The part of the Locality-Sensitive-Hashing Algorithm consists of 3 parts,as we can see in the picture below:


*   Turn each documment in sets of k-shinglings.
*   Through, the MinHashing Algorithm we turn the above sets into Signatures.
*   Finally, with LSH we hash signatures into backets.


![lsh_diagramm](https://miro.medium.com/max/1904/1*27nQOTC79yfh5lzmL06Ieg.png)

Finally, the candidate pairs (output of LSH) are the input in our Cosine Similarity Algorithm, in order to find the percentage of similarity of document pairs. 

Our implementation is in Python 3. The pilars that are mentioned above, are all implemented seperatly (functional). Then we combine all of the above, in our main script. 




# k-Shingling

The shingling.py file contains 3 functions, that will be descibed below. 

In [0]:
# Function that breaks a text into k-shinglings and returns 
# a list of the MD5 values of each shingling.
def get_shingles(text, k):
    list = [md5(text[i:i + k].encode('ascii')).hexdigest()
            for i in range(len(text) - k)]
    unique_list = reduce(
        lambda x, y: x + [y] if x == [] or x[-1] != y else x, list, [])
    return unique_list

In [0]:
# Function that decides the K, depending the text.
def shingles(text):
    if len(text) > 1000:
        return get_shingles(text, 10)
    return get_shingles(text, 5)

In [0]:
# Function that creates a "universe" of shinglings and constructs a 
# matrix of shinglings for each document
def getSinglingMatrix(text_list):
    universe = set()
    for text in tqdm(text_list, "Creating Universe dictionary from each document"):
        for shingle in shingles(text):
            universe.add(shingle)

    universe = sorted(universe)
    print("Universe of shingles got sorted")

    shingle_array = [[1 if shingle in shingles(doc_text) else 0 for doc_text in text_list] for shingle in tqdm(
        universe, "Creating Shingling matrix")]

    print("Shingling Matrix just got created for all documents")
    return shingle_array

# MinHash

The minhash.py file contains 2 functions, that will be descibed below. 

Function that creates a number of hash functions.

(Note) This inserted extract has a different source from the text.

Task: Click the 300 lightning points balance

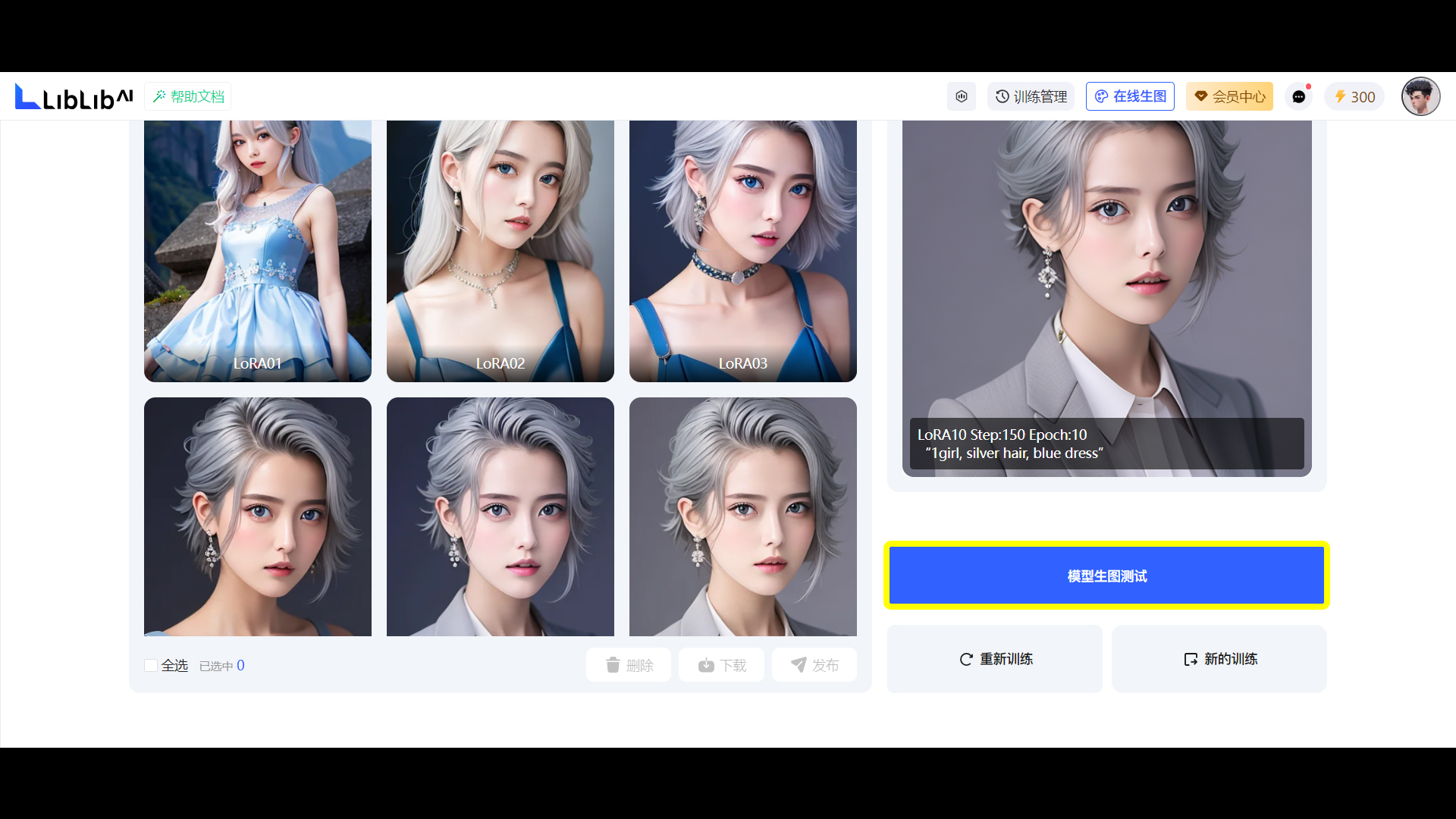Action: coord(1354,97)
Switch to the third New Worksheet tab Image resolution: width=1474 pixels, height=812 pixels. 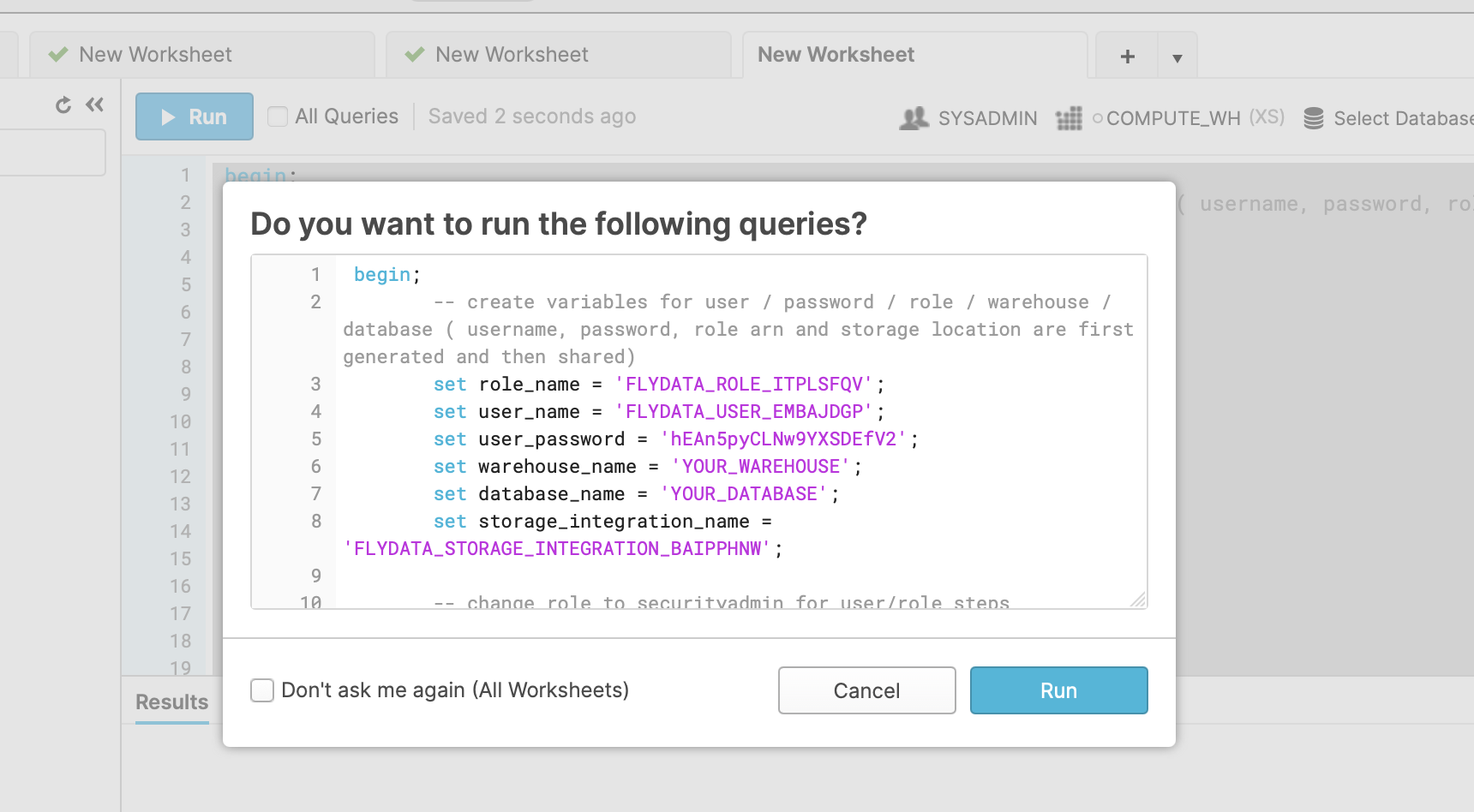tap(834, 54)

The produced hash functions are type of:
>$f(x) = (a x + b)\mod k$  


where $a,b$ are random integers (from 0 to 32).

In [0]:
def getHashfunction(num_of_hash_fun, len_of_array):
    return [lambda x: (randint(0, 32) * x + randint(0, 32)) % len_of_array for _ in tqdm(range(num_of_hash_fun), "Creating {} hash functions".format(num_of_hash_fun))]


In [0]:
# Function that turns the Shingling matrix into signatures, with the help 
# of the getHashfunction
def getSignatures(boolean_mat, num_of_hash_fun):
    hash_func_table = getHashfunction(num_of_hash_fun, len(boolean_mat))

    signatures = [[len(boolean_mat)] * (num_of_hash_fun)
                  for _ in range(len(boolean_mat[0]))]

    for index, row in enumerate(boolean_mat):
        for hash_index, hash_func in enumerate(hash_func_table):
            for col_index, column in enumerate(row):
                if column == 1:
                    if hash_func(index) < signatures[col_index][hash_index]:
                        signatures[col_index][hash_index] = hash_func(index)
    return signatures

#Locality Sensitive Hashing

The lsh.py file contains 2 functions, that will be descibed below. 

In [0]:
# Function that hashes sets of signatures into buckets
def filter_buckets(signature_matrix):
    bands_num = 20
    num_of_buckets = 2 * ceil(sqrt(len(signature_matrix)))
    if num_of_buckets <= 100:
        num_of_buckets = 100
    total_bucket_list = []
    for band in tqdm(range(0, len(signature_matrix[0]), 5), "Creating buckets for each band"):
        band_list = [[] for _ in range(num_of_buckets)]
        for doc_idx in range(len(signature_matrix)):
            band_list[abs(hash(tuple(signature_matrix[doc_idx][band:band + 5]))) % num_of_buckets].append(doc_idx)
        total_bucket_list.append(band_list)
    print("Bucket List just got created for each band")
    return total_bucket_list

In [0]:
# Function that creates an upper triangular matrix that stores the number
# of times that 2 documents were on the same bucket.
def calculate_similarity(total_bucket_list, num_of_docs):
    occurance_matrix = [[0] * num_of_docs for _ in range(num_of_docs)]
    for band in total_bucket_list:
        for index, bucket in enumerate(band):
            if bucket:
                for comb in combinations(bucket, 2):
                    occurance_matrix[comb[0]][comb[1]] += 1
                if index == 0:
                    for comb in combinations(sorted(band[index] + band[index + 1]), 2):
                        occurance_matrix[comb[0]][comb[1]] += 1
                elif index == len(band) - 1:
                    for comb in combinations(sorted(band[index - 1] + band[index]), 2):
                        occurance_matrix[comb[0]][comb[1]] += 1
                else:
                    for comb in combinations(sorted(band[index - 1] + band[index] + band[index + 1]), 2):
                        occurance_matrix[comb[0]][comb[1]] += 1
    return occurance_matrix


# Cosine Similarity

The cosim.py file contains a function that implements the algorithm. Our implementation can find calculate the similarities for many files, not just for 2. 

In [0]:
def cosign_sim(text_list):
    unique_words = []
    doc_words = []
    for text in text_list:
        words = re.split(r'\W+', text)
        doc_words.append(words)
        for word in words:
            if word not in unique_words:
                unique_words.append(word)
    unique_words.sort()

    # bazw tis times emfanishs ths kathe lekshs gia kathe arxeio
    doc_appear = []
    for i in range(len(text_list)):
        doc_appear.append([0] * len(unique_words))
        for j in range(len(doc_words[i])):
            for k in range(len(unique_words)):
                if(unique_words[k] == doc_words[i][j]):
                    doc_appear[i][k] += 1
    # briskw thn omoiothta metaksi twn arxeiwn
    doc_abs = []
    for i in range(len(doc_appear)):
        temp = 0
        for j in range(len(doc_appear[i])):
            temp += doc_appear[i][j]**2
        temp = temp**(0.5)
        doc_abs.append(temp)
    similarity = []
    # upologismos similarities
    for i in range(len(text_list)):
        for j in range(i + 1, len(doc_appear)):
            mul = 0
            for k in range(len(doc_appear[i])):
                mul += doc_appear[i][k] * doc_appear[j][k]
            similarity.append(round(100 * mul / (doc_abs[i] * doc_abs[j]), 2))
    return similarity[0]